見た目とは裏腹な綾美の物怖じしない態度や、こざっぱりとした性格が隼人は嫌いではなかった。本当ならあの夜で二度と会うこともなかった相手である。それを繋げたのは綾美の積極性ほかならない。
そうして友人付き合いを重ね、三ヶ月が過ぎる頃──。
「隼人さんは結婚とか興味ないの?」
行きつけの居酒屋。ふたりはカウンター席の端で肩を寄せ合っていた。
「結婚かぁ……」
枝豆の殻を皿に戻しながら、隼人が遠い目をする。
「そっちは?」
「わたしが聞いてるんだけど」
「はは、ごめんごめん。うん、そうだね。いつかはしなきゃならないのかな」
したいではなく、しなきゃならない。
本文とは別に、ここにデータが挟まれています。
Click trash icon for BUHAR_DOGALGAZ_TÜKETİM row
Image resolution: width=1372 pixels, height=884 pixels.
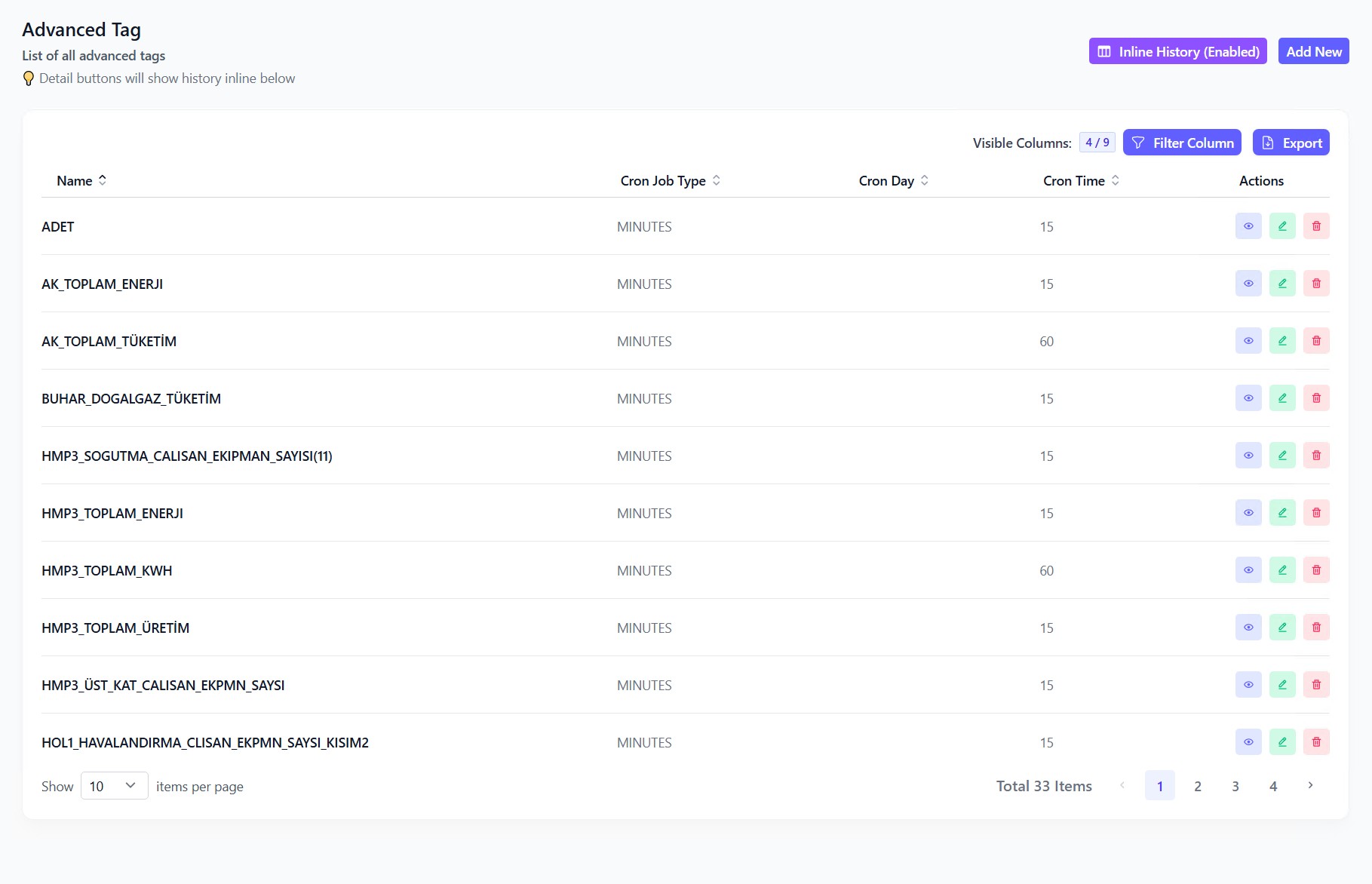(x=1316, y=398)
まるで義務かなにかのようにつぶやく隼人に、綾美が不思議そうな顔をする。
「……本当は結婚なんかしたくないってこと?」
「うーん……したくないというよりは、できないのほうが正しいかな」
「なにそれ。そんなこと言ったら隼人さんの恋人になる人が可哀想じゃん」
隼人とて、好きな人と結婚できるのであれば是が非でもしたいと思っている。だがそれは、現状では絶対に叶うはずのない夢物語だ。